Jamie Foxx is a tad too studied as the earnest Sawyer, particularly in the early section of the film, where he leans hard into evoking Obama’s vocal and physical specifics. It is a strange performance at first, almost as if the filmmakers wanted to fix in the viewer’s mind the connections with the real-life president. Once his introduction is over, that sense of impersonation dissipates. 


As with Tatum, he handles the film’s tone, underplaying the various gags and foregrounding the character’s empathy. The idea that any president would want to go against decades of US foreign policy is laughable, but Foxx makes Sawyer’s earnestness believable. I cannot understand how someone like him could make it through a primary without hiding his hand, but for this story, I buy it. 

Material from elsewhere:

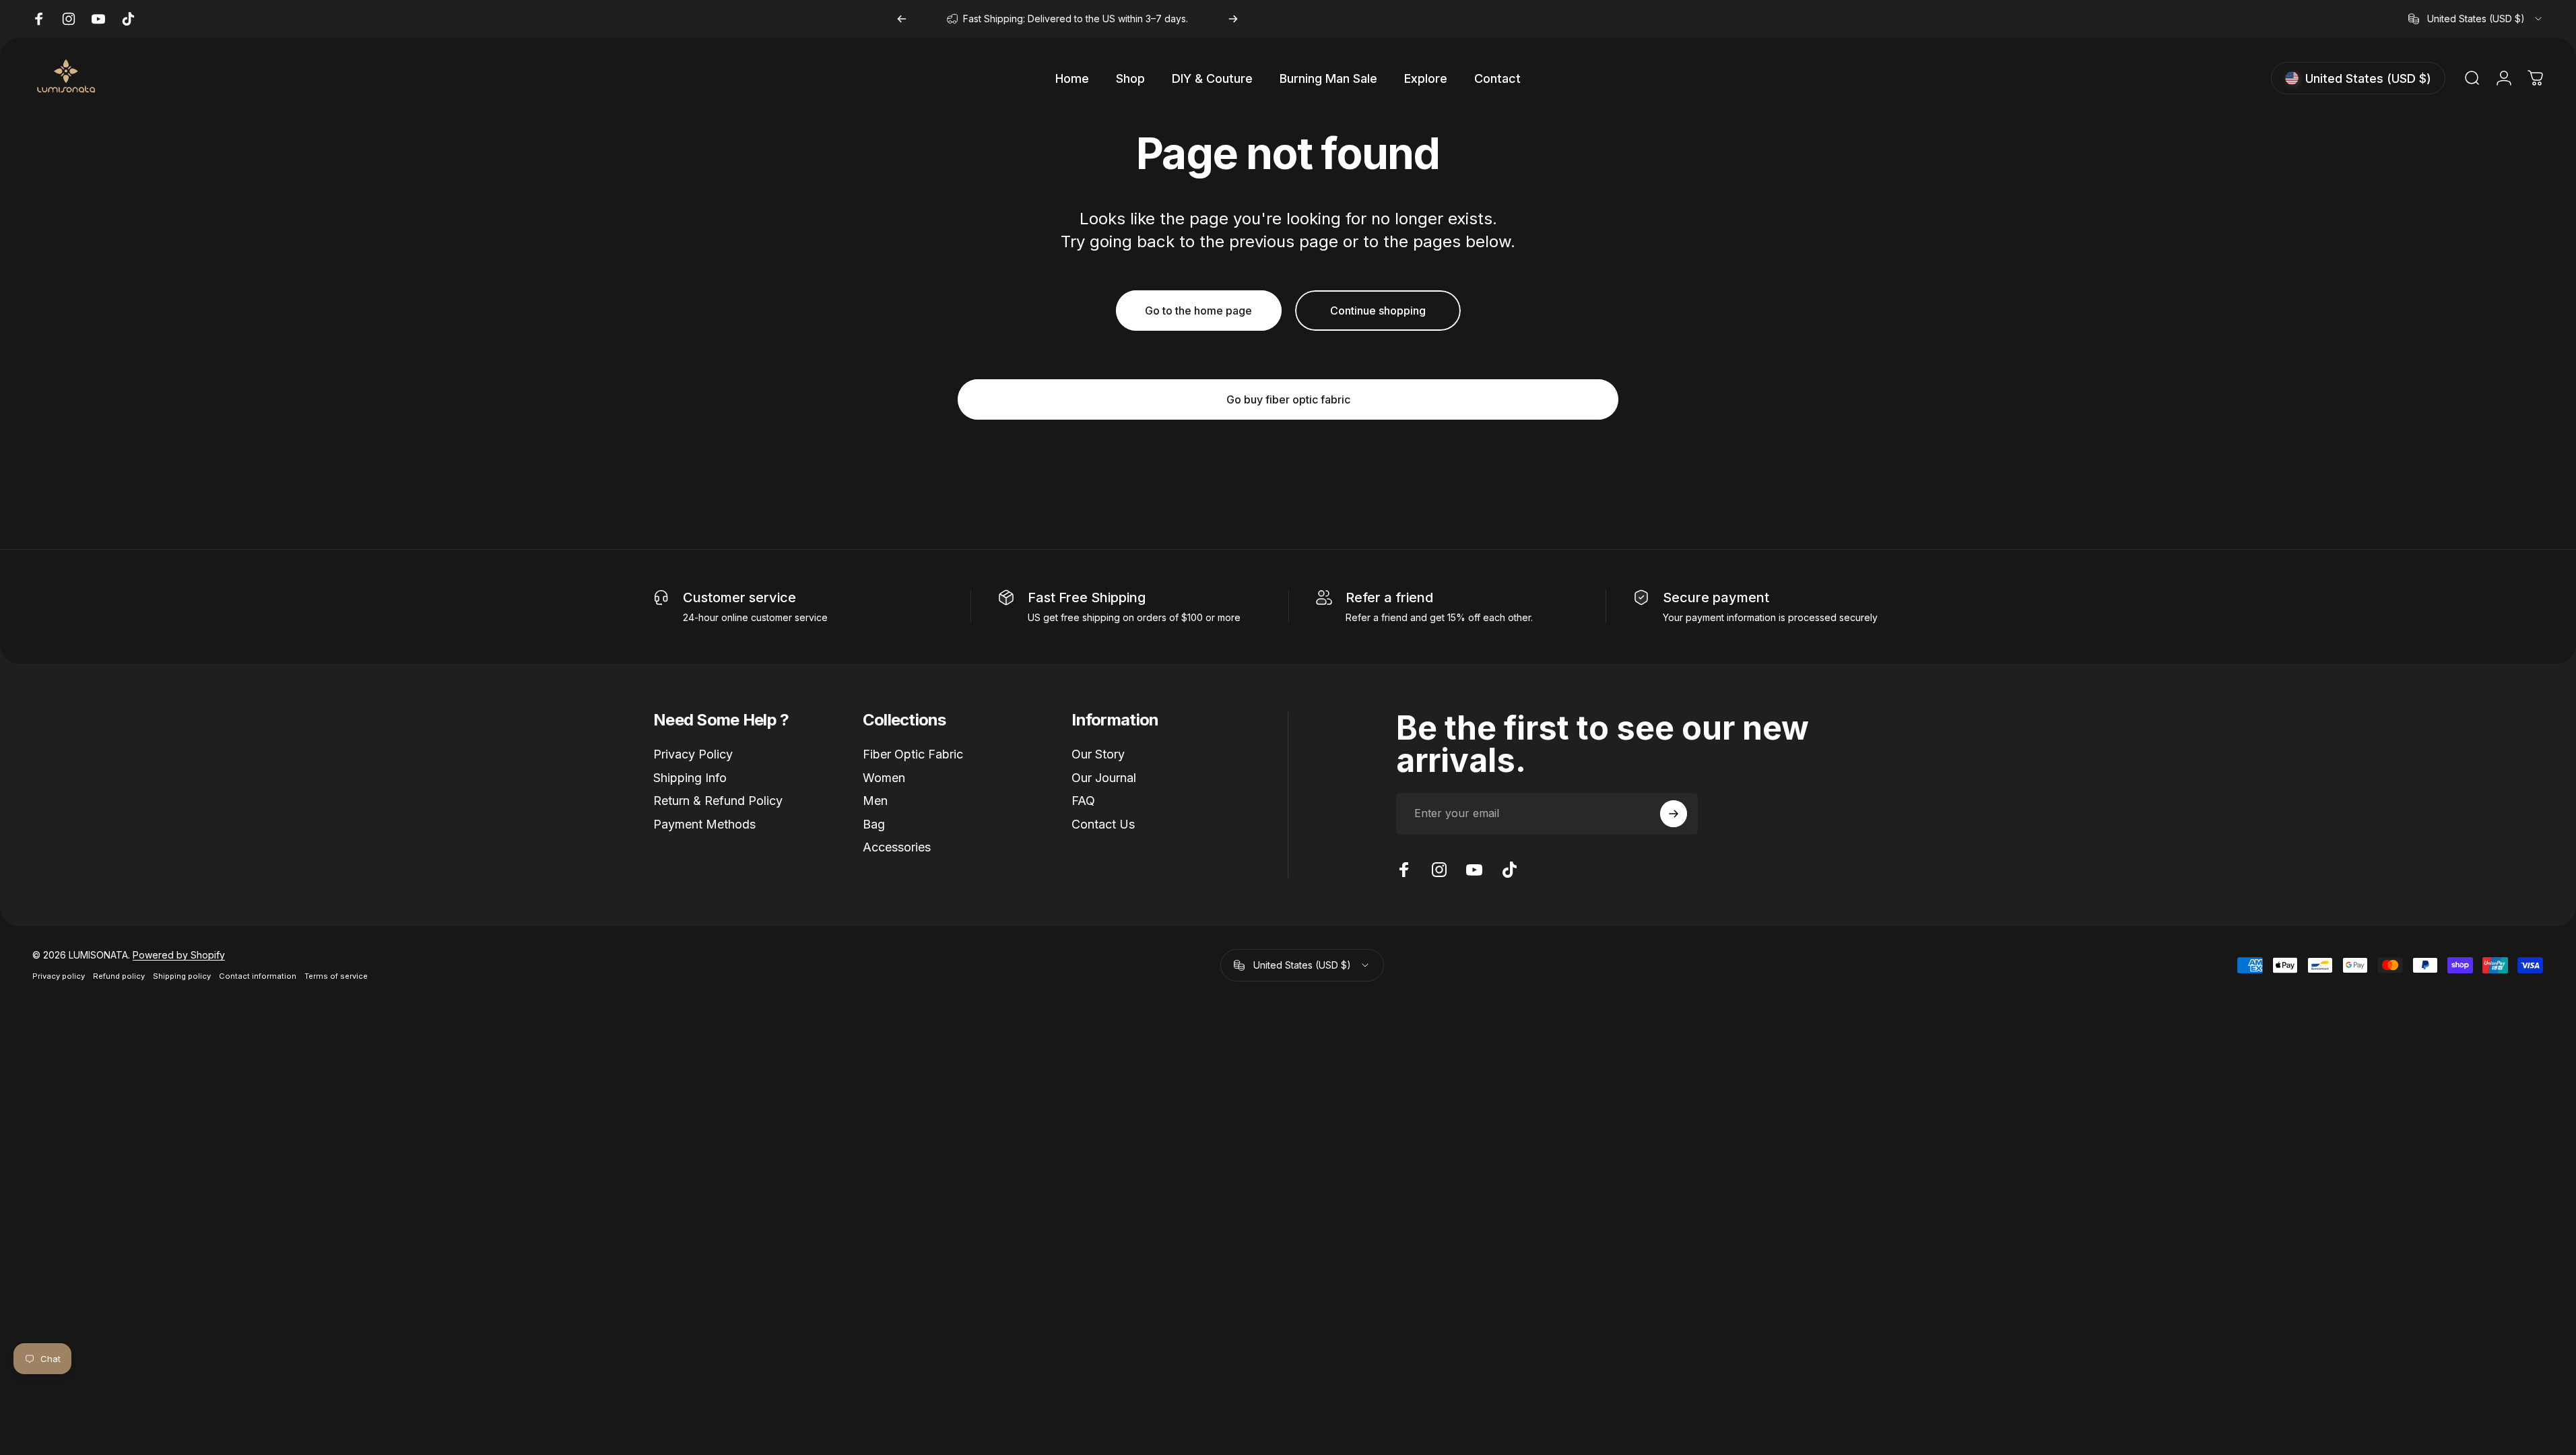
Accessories (897, 847)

James Woods is great as the film’s villain - the script gives him clear motivations which differentiate him from the financial imperatives of other villains in this film. Even at the time it was impossible to not see the film as a comment on Woods’ trajectory, but now it just feels like an obvious in-joke and a blast of reality. 


The MVP of the movie, and the element that makes it unique in Die Hard terms, is Cale’s relationship with his daughter, played by Joey King. Kids in action movies can be a bad sign, but Emily is a smart character who contributes to bringing down the villain. Her dad may kill people but she foils their plan and ultimately saves the day with the only flag-waving scene I cannot roll my eyes at. 


King’s performance is not winsome or one-note - her skepticism at her dad avoids feeling cliche and the character’s obsession with the history of the White House never feels like a joke. 


I have not watched anything else King has been in, but she is making a return to action this year with two films, The Princess and Bullet Train. Look out for reviews of those films soon.


White House Down is an underrated flick. Its failure at the box office and the success of the Mike Bannon franchise have done the most to bury it, but it is not the disaster that some people make it out to be. If you can stomach its idealized view of the American presidency, on its own terms it is a fun time.